» **The records**

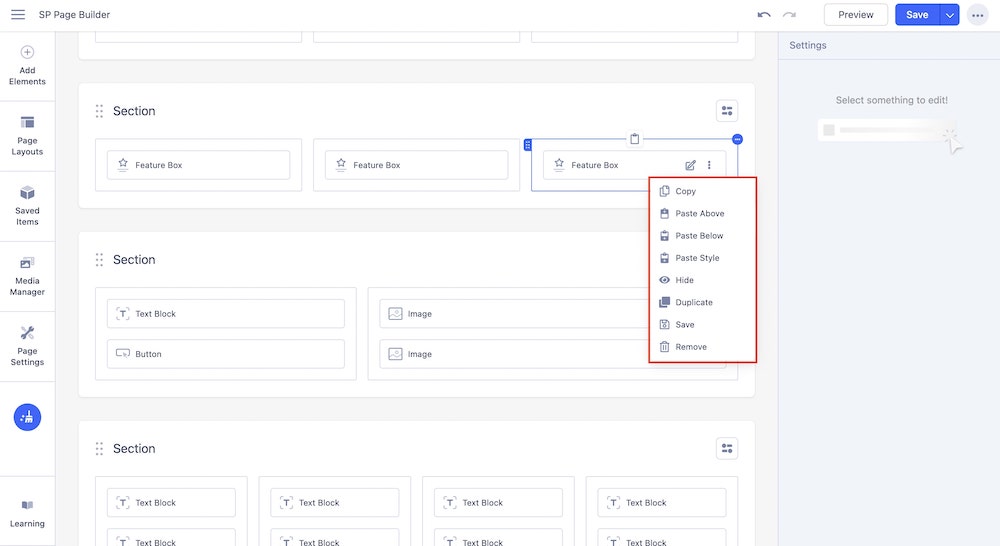
Task: Click the undo arrow icon
Action: tap(764, 15)
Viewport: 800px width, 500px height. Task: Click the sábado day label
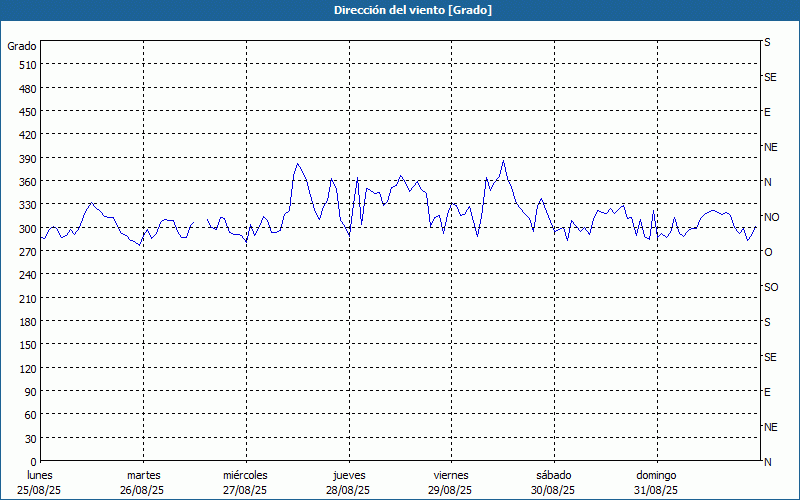click(x=553, y=475)
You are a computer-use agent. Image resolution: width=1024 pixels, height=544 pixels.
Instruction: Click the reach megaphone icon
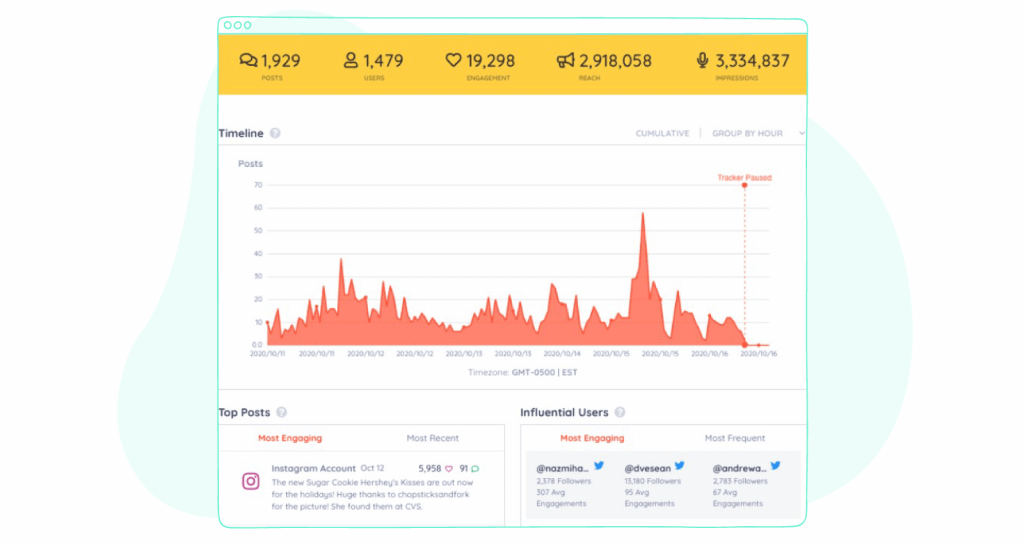pyautogui.click(x=566, y=61)
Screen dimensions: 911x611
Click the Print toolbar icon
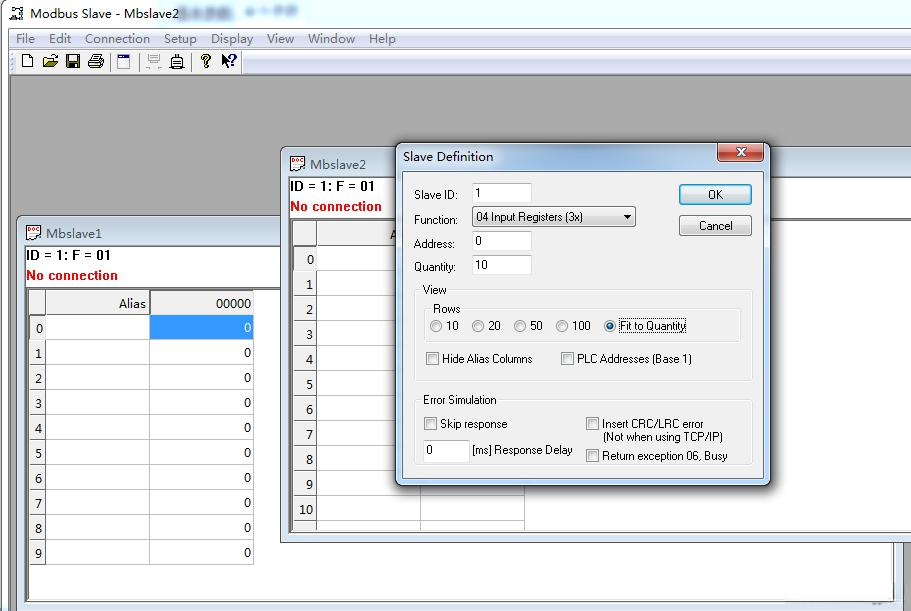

» **Task goal**
The range runs from the line containing "Instruction: Click the reach megaphone icon" through the end of the entries; print those lines exactly and leave the pictures out.

» **Solved exercise**
Instruction: Click the reach megaphone icon
pyautogui.click(x=566, y=61)
Screen dimensions: 911x611
Click the Print toolbar icon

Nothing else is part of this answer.